#### Your assignment
Nothing but the lines from the one with "Apple (98, 257)" through the end of the records below should be written out, and each must match word for word.

Collected data
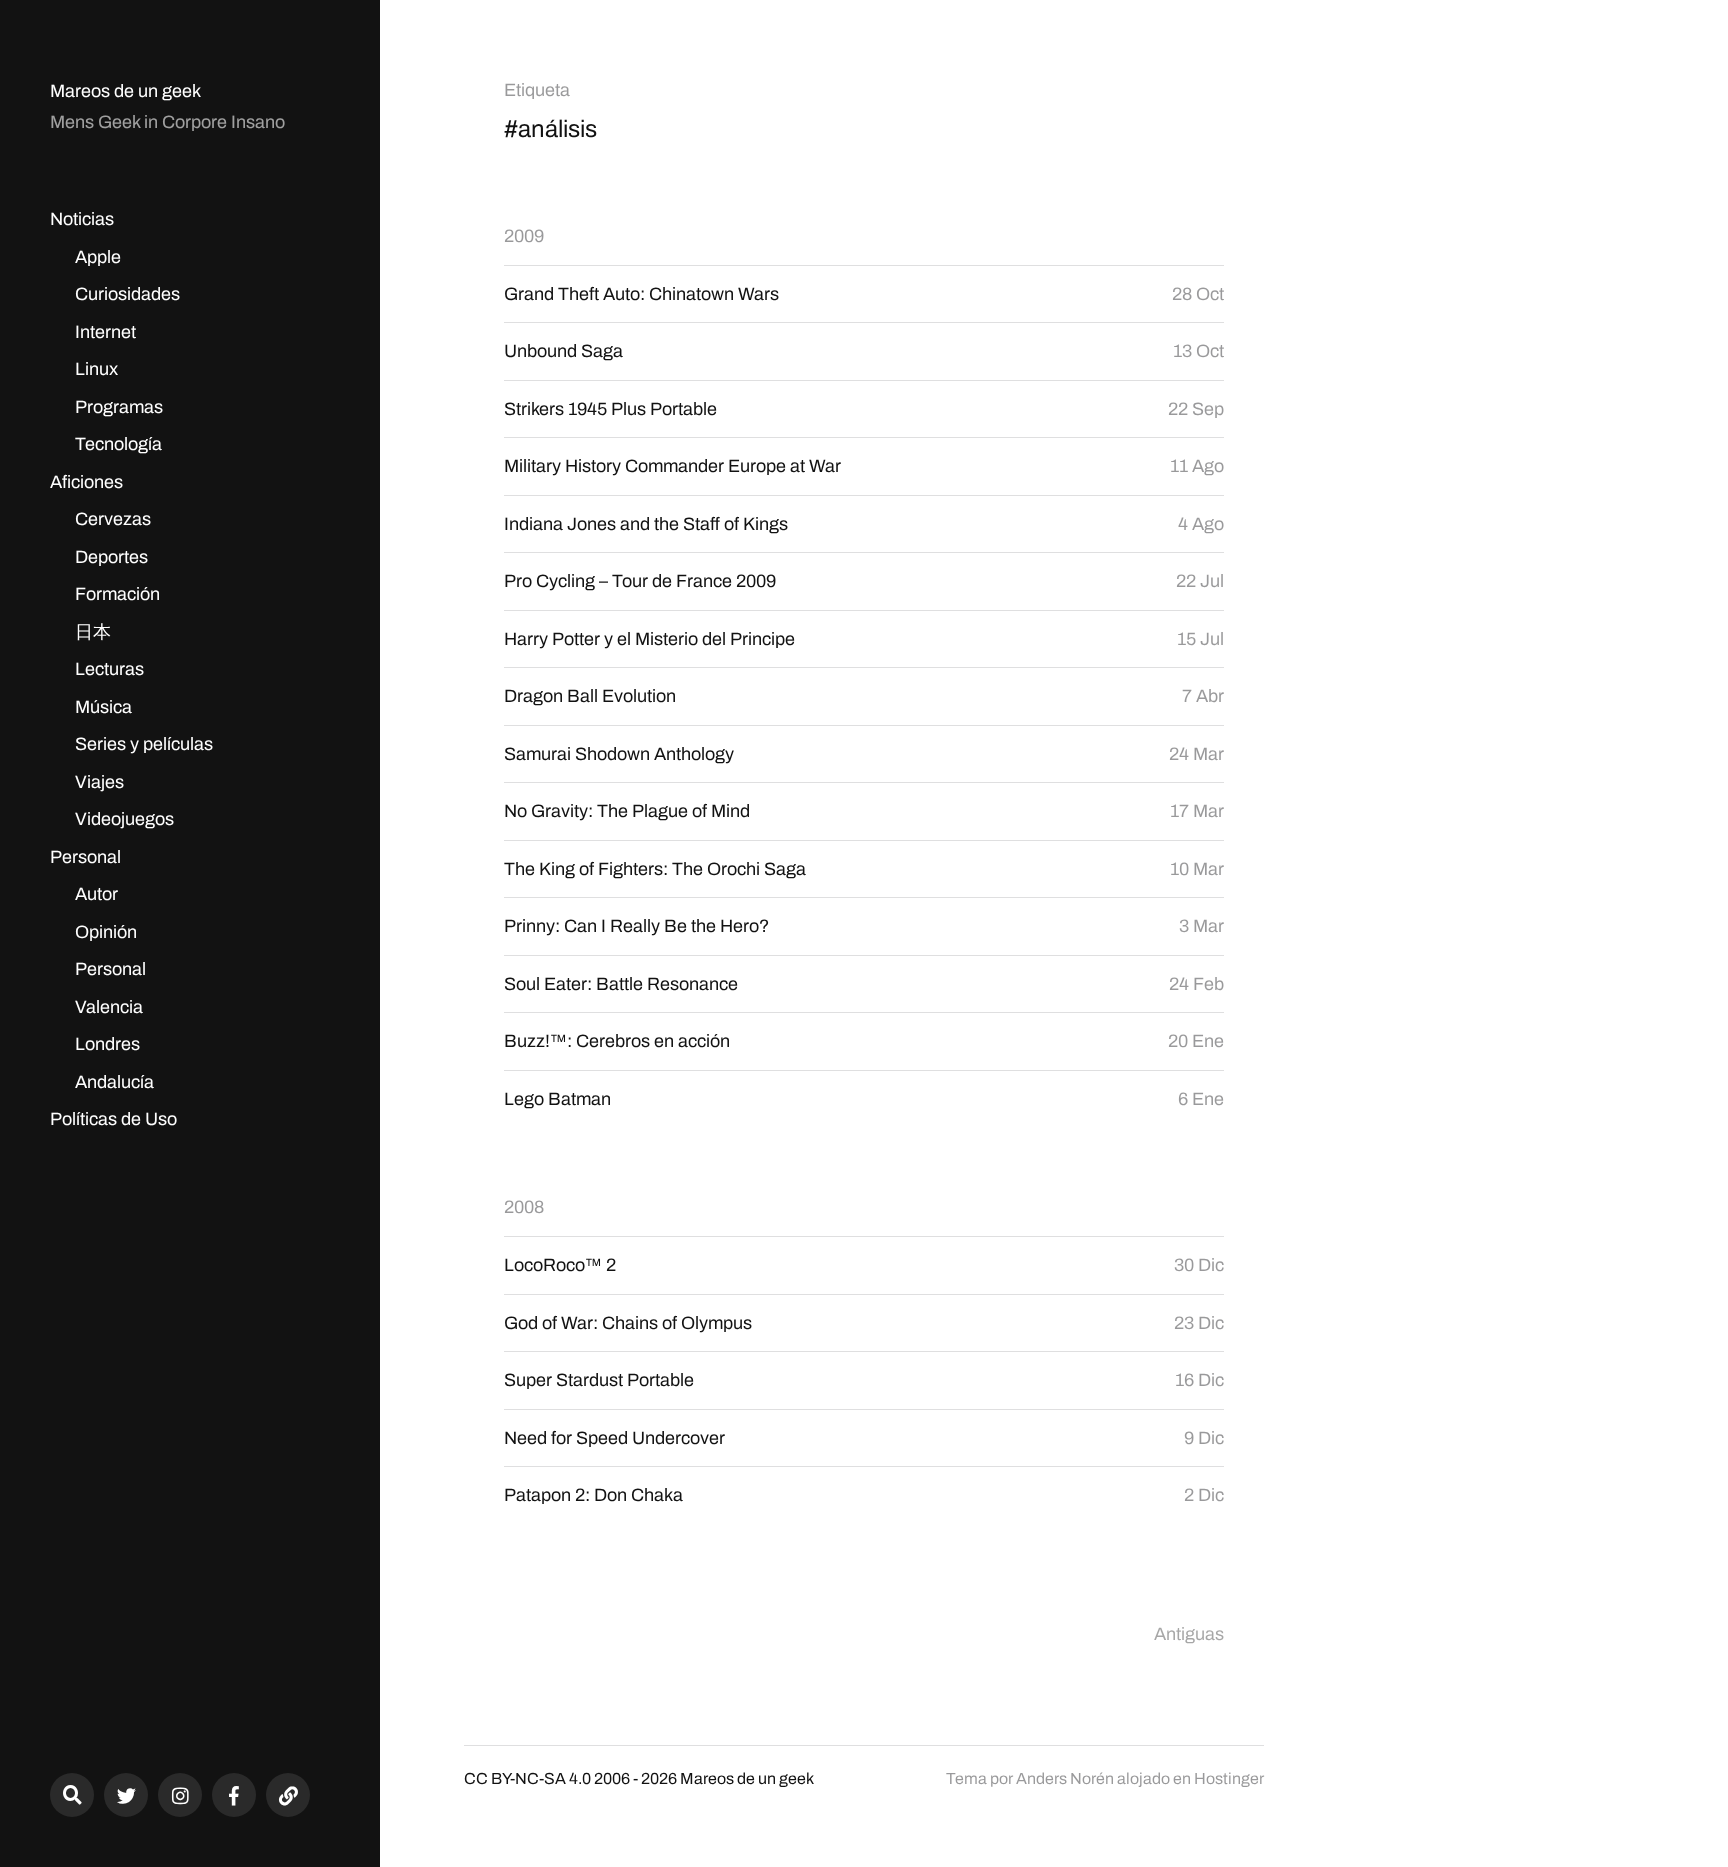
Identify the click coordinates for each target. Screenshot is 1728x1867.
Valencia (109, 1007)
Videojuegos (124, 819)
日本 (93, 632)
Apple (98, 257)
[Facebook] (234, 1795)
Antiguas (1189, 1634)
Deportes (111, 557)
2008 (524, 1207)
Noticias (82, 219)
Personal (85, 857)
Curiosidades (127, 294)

#### Solution to the exercise
Apple (98, 257)
[Facebook] (234, 1795)
Antiguas (1189, 1634)
Deportes (111, 557)
2008 (524, 1207)
Noticias (82, 219)
Personal (85, 857)
Curiosidades (127, 294)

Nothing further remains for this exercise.